Pixel coordinate grounding data:
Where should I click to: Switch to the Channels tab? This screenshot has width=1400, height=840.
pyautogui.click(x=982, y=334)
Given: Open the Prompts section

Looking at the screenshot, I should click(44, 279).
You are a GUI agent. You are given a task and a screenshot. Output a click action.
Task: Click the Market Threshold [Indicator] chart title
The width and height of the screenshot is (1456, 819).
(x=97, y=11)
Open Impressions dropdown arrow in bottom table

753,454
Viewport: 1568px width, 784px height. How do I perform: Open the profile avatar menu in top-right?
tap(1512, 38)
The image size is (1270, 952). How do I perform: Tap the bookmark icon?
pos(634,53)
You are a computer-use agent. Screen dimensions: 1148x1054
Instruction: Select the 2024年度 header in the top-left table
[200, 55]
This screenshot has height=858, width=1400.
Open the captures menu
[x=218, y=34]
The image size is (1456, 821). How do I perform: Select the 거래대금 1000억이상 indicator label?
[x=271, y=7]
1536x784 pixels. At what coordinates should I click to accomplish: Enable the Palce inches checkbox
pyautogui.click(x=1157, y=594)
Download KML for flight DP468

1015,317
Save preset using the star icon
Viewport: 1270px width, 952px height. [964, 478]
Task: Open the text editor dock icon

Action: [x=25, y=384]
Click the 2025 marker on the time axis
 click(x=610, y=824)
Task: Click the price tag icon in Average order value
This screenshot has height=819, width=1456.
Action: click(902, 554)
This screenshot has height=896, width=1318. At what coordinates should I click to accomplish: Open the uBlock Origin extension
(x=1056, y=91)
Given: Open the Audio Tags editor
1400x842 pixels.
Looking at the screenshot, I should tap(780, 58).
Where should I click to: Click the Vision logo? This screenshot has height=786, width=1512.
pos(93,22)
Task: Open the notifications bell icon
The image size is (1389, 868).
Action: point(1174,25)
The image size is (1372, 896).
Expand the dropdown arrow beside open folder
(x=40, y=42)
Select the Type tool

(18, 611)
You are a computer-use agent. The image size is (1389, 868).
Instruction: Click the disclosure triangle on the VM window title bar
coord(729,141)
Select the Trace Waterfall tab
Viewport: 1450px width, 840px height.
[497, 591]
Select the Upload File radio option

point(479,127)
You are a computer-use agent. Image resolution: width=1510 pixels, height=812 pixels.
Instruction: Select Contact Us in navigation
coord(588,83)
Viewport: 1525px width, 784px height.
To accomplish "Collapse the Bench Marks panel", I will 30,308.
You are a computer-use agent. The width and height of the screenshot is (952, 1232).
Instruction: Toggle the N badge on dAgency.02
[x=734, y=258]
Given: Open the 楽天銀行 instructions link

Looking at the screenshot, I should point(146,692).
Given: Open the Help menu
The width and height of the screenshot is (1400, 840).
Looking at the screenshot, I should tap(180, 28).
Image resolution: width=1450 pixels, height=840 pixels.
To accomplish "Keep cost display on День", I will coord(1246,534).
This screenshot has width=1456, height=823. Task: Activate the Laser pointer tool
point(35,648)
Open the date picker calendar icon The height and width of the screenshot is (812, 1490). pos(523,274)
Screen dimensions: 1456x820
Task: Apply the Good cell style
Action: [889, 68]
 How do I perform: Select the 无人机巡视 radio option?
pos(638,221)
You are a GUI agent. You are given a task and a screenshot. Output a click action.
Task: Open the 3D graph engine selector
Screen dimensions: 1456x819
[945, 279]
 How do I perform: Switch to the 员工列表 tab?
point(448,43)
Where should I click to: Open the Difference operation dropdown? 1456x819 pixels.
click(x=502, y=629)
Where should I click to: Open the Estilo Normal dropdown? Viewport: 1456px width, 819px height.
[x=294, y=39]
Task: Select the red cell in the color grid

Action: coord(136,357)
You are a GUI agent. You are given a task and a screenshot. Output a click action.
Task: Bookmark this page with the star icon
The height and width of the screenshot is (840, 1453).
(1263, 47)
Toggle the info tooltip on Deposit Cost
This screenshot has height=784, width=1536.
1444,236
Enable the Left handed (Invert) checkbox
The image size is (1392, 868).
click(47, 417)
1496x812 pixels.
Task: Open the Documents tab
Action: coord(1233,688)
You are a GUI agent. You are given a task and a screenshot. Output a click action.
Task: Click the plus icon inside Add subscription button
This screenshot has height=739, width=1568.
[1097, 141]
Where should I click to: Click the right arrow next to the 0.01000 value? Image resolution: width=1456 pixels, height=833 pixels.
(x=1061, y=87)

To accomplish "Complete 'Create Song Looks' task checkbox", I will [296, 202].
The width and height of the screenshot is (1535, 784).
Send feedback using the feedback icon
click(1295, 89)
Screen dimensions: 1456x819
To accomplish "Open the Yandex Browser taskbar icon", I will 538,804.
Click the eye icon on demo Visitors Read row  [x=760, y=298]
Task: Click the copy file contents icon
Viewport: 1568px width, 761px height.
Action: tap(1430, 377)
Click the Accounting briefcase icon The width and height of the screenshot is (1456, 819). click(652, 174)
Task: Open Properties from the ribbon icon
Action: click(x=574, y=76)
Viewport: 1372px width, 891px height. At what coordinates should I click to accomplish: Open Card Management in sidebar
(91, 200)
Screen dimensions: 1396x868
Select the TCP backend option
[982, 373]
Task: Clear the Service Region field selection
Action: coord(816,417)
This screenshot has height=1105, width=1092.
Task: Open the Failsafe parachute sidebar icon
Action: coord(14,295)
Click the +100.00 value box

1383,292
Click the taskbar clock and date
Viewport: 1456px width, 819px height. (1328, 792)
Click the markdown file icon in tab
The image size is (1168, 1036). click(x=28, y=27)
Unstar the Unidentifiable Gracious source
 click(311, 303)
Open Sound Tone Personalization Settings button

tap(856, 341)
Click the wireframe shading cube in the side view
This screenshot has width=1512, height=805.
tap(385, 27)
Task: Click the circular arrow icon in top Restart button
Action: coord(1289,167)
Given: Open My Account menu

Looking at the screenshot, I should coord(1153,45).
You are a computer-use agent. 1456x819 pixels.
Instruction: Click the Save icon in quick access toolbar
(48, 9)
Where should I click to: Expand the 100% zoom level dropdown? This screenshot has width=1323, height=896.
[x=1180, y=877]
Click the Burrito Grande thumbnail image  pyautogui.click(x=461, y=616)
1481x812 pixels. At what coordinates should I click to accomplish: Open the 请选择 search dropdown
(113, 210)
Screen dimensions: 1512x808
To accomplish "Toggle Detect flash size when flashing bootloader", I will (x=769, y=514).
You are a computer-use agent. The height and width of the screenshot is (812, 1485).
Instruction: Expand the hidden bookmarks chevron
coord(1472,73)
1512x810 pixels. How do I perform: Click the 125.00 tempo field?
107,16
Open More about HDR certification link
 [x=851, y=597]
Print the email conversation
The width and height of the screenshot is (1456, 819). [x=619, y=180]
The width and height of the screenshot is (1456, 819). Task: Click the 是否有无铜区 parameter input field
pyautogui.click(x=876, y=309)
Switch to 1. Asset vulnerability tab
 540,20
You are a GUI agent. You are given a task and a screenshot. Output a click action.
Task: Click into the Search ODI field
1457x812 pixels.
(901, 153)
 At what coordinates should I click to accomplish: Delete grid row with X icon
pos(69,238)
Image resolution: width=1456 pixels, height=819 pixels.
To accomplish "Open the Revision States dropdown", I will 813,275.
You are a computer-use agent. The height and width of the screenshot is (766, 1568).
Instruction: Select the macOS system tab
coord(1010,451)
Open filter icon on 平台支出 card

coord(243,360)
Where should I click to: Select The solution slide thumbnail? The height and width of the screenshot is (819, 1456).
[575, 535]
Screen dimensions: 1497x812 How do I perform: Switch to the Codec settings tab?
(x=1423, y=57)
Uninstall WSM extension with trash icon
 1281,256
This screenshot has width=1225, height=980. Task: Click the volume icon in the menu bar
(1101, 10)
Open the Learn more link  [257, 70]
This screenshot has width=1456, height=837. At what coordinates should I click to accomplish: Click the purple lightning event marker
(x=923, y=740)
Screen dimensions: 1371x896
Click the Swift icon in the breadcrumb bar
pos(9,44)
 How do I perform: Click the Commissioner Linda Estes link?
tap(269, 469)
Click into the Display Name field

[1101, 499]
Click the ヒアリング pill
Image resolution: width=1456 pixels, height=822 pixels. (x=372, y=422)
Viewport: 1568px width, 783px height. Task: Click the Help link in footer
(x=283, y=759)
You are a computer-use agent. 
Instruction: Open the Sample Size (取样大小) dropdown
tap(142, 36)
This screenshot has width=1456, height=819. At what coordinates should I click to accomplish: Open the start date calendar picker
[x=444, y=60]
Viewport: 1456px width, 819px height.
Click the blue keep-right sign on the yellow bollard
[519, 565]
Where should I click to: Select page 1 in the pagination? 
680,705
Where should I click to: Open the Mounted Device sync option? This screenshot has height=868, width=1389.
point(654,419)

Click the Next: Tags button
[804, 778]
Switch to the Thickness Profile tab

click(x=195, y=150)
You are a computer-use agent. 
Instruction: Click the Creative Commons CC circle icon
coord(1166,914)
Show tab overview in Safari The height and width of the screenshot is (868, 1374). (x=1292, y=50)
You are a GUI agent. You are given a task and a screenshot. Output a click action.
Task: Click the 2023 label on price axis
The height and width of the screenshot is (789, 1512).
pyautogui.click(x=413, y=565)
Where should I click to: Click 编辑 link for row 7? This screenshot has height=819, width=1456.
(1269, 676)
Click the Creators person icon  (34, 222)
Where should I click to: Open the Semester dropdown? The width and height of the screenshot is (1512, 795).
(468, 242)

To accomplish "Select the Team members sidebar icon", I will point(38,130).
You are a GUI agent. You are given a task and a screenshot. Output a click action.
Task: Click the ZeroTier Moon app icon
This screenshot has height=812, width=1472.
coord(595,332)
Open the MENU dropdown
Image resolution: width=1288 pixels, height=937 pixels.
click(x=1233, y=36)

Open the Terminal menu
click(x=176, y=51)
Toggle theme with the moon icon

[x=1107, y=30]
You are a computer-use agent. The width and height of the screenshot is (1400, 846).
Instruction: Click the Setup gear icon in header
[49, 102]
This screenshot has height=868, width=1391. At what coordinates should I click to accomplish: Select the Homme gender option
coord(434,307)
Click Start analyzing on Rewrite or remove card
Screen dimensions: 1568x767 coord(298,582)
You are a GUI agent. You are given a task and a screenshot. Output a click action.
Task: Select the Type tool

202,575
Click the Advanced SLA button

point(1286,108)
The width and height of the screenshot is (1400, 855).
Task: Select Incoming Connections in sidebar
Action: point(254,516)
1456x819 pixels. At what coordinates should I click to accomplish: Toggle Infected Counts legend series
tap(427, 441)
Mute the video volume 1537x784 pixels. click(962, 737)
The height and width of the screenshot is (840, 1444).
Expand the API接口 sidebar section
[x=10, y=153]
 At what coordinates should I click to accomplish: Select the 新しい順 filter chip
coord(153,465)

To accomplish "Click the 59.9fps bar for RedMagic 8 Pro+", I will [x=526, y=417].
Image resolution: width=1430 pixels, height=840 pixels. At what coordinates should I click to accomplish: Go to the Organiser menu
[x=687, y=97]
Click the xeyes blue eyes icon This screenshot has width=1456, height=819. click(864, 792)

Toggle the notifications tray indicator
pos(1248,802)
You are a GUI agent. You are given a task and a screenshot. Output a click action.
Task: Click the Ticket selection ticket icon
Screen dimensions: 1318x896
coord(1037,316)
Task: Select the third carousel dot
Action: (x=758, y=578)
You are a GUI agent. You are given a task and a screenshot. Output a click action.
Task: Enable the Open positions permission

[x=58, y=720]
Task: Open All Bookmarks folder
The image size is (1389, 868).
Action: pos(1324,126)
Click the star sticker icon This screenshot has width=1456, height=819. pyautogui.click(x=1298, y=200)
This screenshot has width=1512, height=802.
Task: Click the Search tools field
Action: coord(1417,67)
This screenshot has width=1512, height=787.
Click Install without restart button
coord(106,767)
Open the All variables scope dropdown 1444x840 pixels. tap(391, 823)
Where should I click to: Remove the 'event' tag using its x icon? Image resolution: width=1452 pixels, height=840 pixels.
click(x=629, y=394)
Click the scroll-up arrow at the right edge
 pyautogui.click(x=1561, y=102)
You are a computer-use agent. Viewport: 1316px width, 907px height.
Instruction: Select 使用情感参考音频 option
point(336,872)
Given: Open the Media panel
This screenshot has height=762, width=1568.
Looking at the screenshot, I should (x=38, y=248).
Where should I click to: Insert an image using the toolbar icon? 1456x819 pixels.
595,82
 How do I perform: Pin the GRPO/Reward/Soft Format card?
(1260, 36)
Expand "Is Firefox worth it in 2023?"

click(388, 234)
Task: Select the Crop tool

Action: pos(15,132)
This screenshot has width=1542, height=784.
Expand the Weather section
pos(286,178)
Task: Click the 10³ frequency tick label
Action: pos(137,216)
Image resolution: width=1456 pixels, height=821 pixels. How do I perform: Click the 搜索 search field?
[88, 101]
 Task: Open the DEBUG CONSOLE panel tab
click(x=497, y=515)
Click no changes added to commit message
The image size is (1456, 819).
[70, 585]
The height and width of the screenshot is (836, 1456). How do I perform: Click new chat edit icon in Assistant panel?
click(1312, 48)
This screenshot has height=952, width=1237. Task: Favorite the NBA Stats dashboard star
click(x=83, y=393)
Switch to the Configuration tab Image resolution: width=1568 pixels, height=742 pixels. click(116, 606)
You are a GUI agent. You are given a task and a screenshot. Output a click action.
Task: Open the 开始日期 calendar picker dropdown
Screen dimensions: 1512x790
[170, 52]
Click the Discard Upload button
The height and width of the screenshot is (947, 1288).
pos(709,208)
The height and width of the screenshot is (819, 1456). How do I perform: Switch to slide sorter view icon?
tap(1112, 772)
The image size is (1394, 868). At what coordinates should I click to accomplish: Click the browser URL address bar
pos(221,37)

EXERCISE:
Count every line of the records that holds the string "price". Write only the total.

ANSWER TO THE EXERCISE:
2